Leaked files slam stem-cell therapy

Alison Abbott in Nature:

NatureA series of damning documents seen by Nature expose deep concerns over the safety and efficacy of the controversial stem-cell therapy promoted by Italy’s Stamina Foundation. The leaked papers reveal the true nature of the processes involved, long withheld by Stamina’s president, Davide Vannoni. Other disclosures show that the successes claimed by Stamina for its treatments have been over-stated. And, in an unexpected twist, top Italian scientists are dissociating themselves from an influential Miami-based clinician over his apparent support for the foundation. Stamina, based in Brescia, claims that it successfully treated more than 80 patients, mostly children, for a wide range of conditions, from Parkinson’s disease to muscular dystrophy, before the health authorities halted its operations in August 2012. A clinical trial to assess the treatment formally was approved by the Italian government last May, and an expert committee was convened by the health ministry to study Stamina’s method and to recommend which illnesses the trial should target.

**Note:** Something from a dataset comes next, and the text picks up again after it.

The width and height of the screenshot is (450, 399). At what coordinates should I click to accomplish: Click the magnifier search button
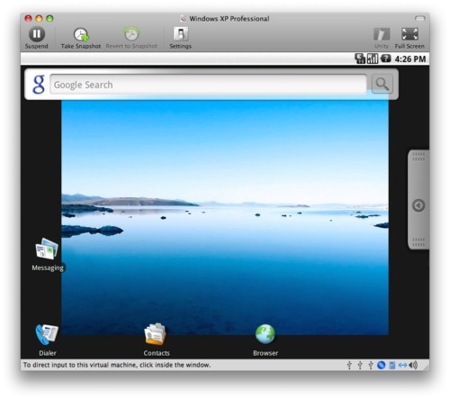point(382,84)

Stamina says that its technique involves extracting mesenchymal stem cells from a patient’s bone marrow, culturing them so that they turn into nerve cells, and then injecting them back into the same patient. But full details of the method have never been revealed, and Vannoni provided the full protocol to the expert committee only in August. In October, the committee’s report prompted health minister Beatrice Lorenzin to halt plans for the clinical trial. That led to public protests in support of Stamina, and, after an appeal by Vannoni, a court ruled in early December that the expert committee was unlawfully biased. Some members had previously expressed negative opinions of the method, the ruling said. As a result, Lorenzin appointed a new committee on 28 December, reopening the possibility of a clinical trial.